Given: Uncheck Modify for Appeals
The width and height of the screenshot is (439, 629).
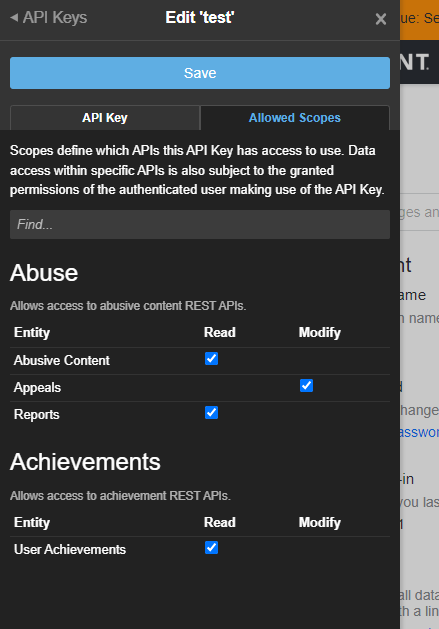Looking at the screenshot, I should [x=306, y=386].
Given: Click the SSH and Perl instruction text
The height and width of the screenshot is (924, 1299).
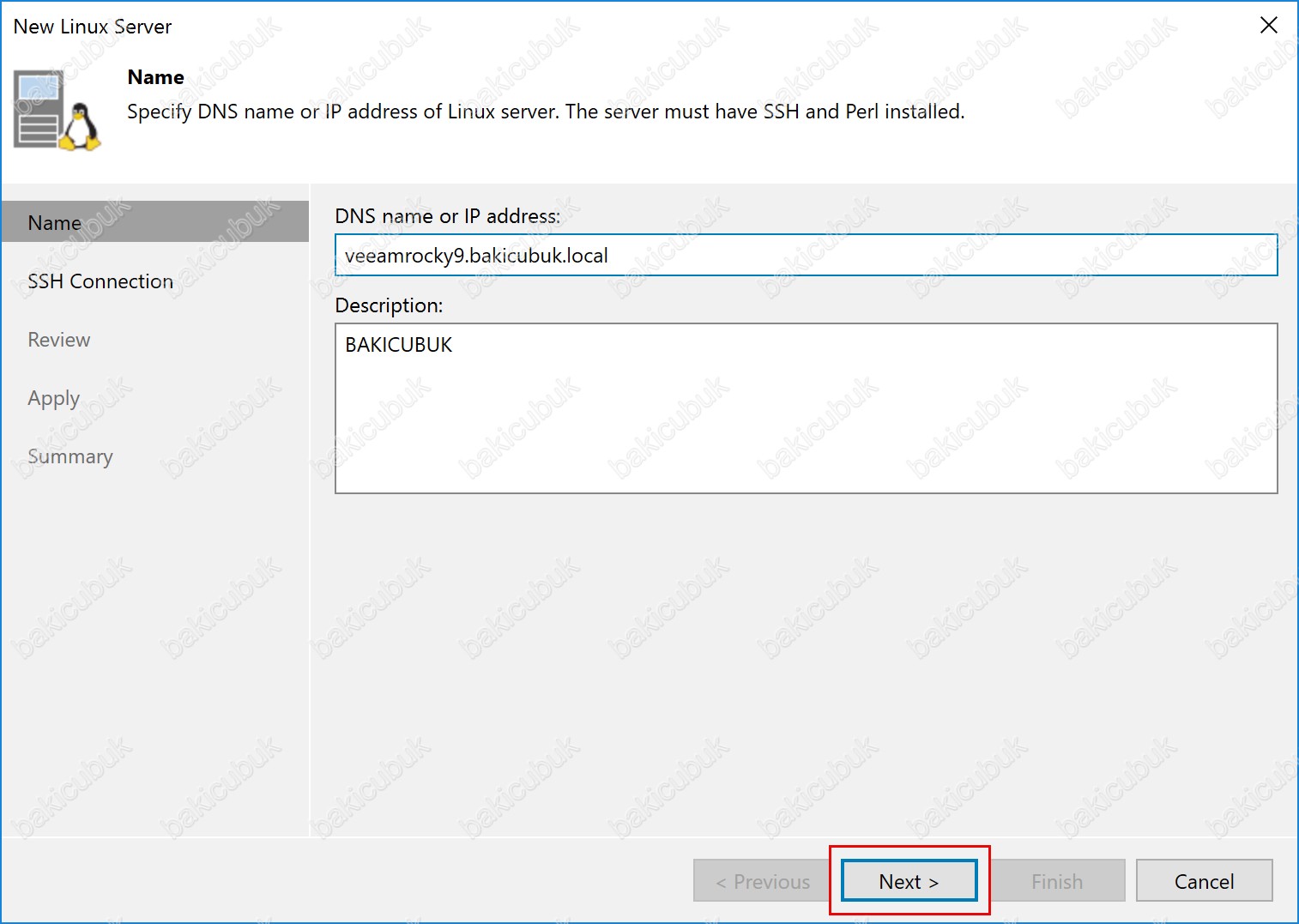Looking at the screenshot, I should coord(546,112).
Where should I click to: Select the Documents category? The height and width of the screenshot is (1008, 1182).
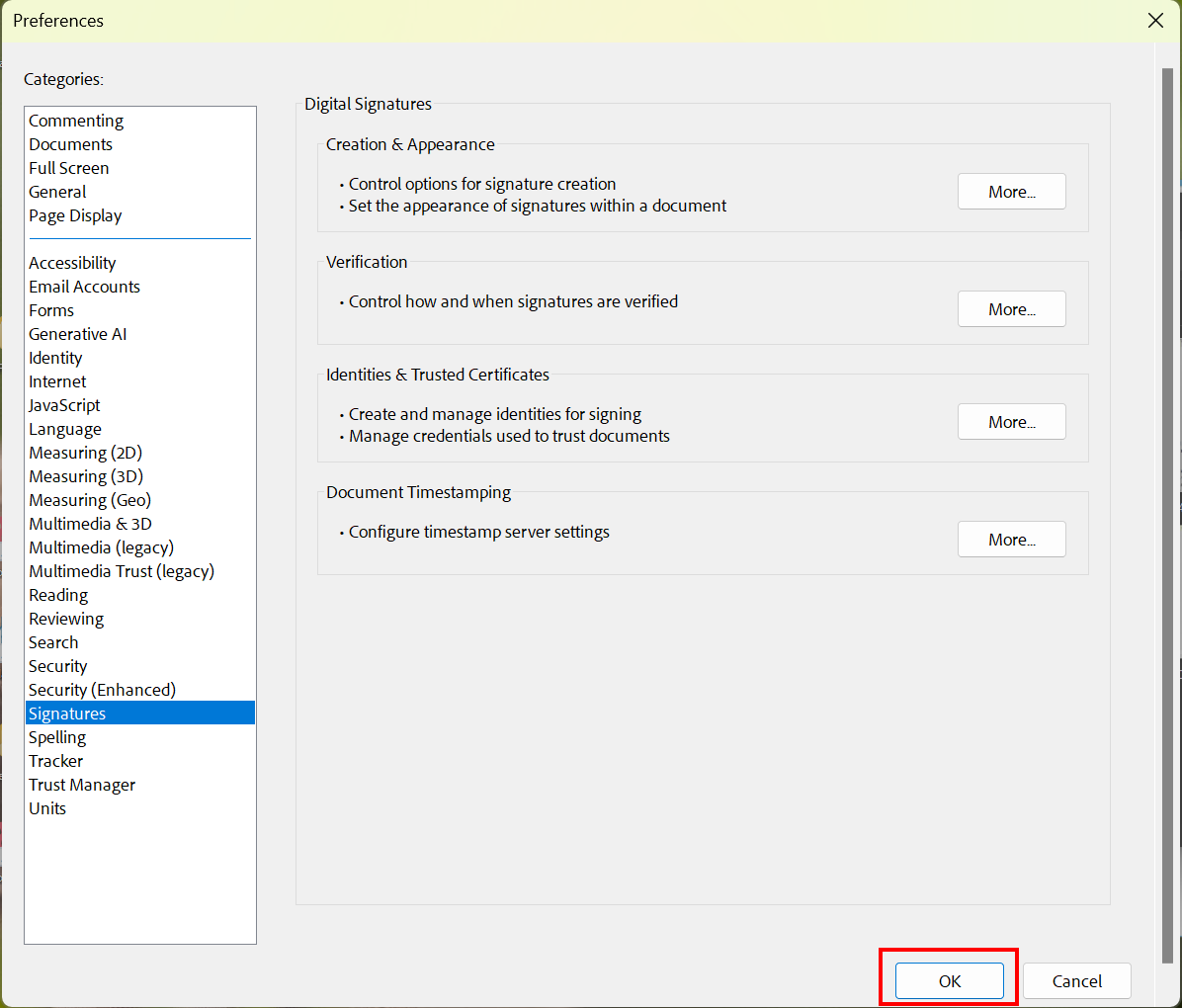click(70, 144)
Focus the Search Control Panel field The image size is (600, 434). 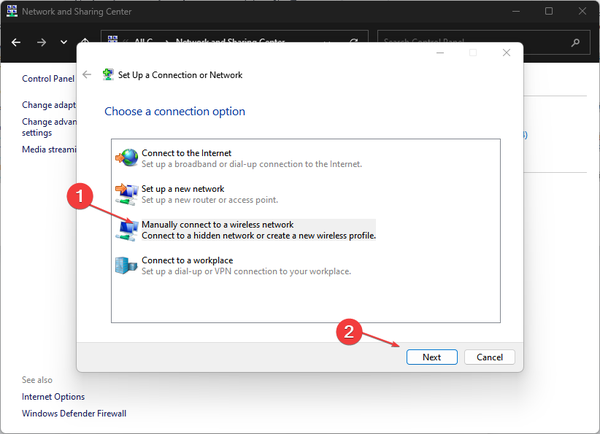click(470, 43)
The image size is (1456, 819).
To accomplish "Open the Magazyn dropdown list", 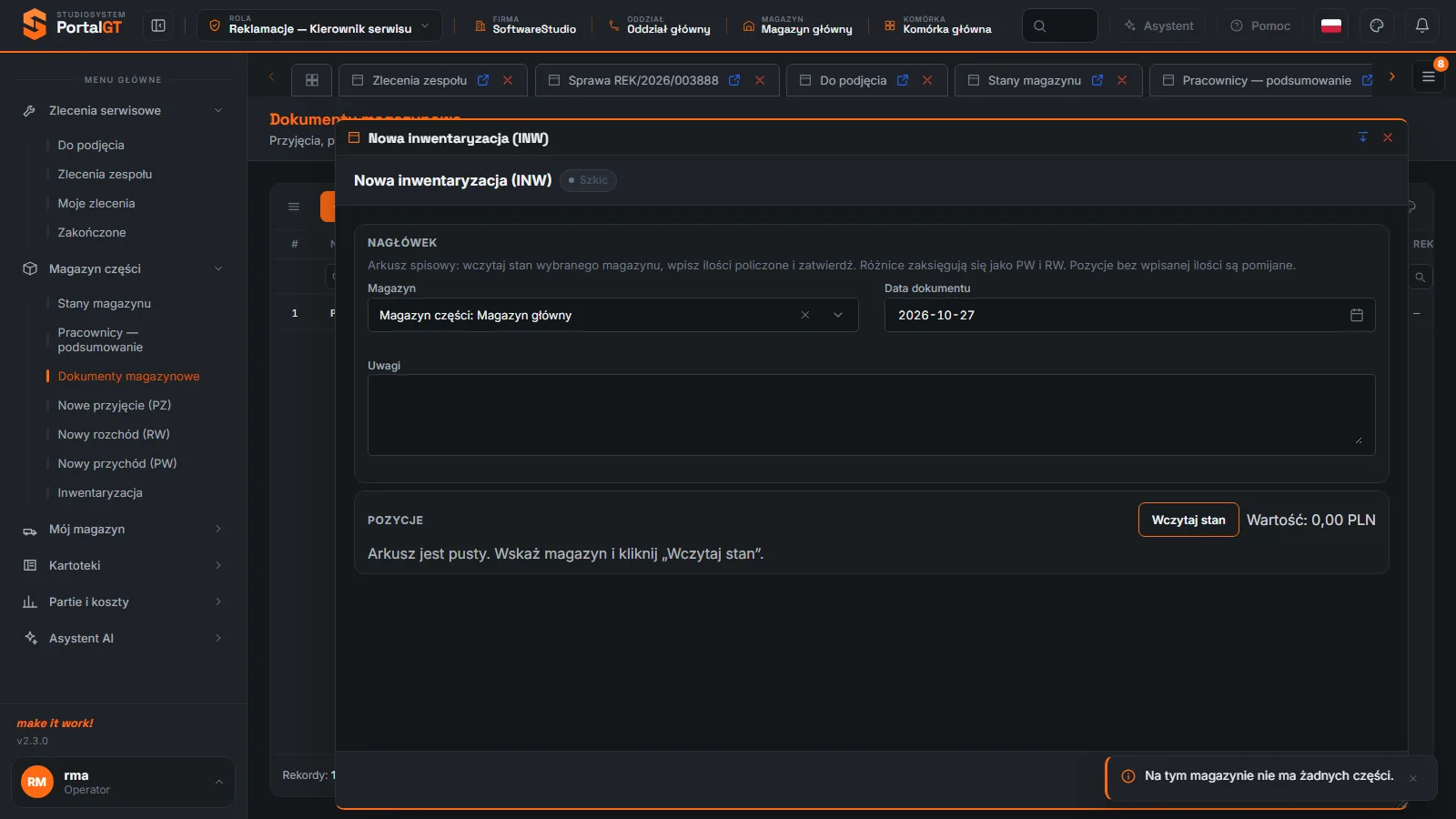I will pos(838,315).
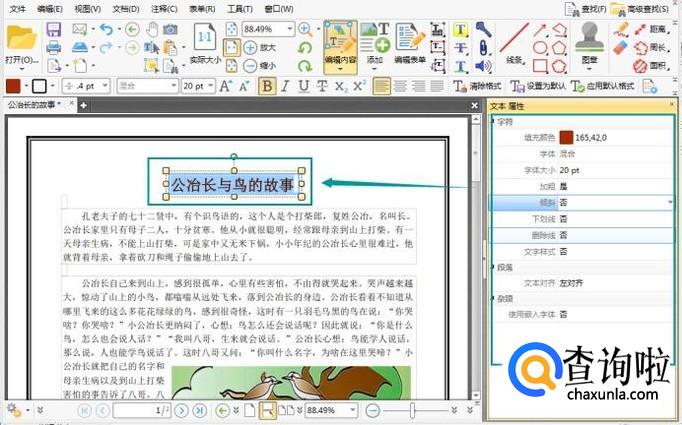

* * *

WHAT YOU HAVE TO DO: Scanning the data above, copy out every line where "Given" is found.

THE ANSWER:
Given: Uncheck Modify for Appeals
Given: Click the SSH and Perl instruction text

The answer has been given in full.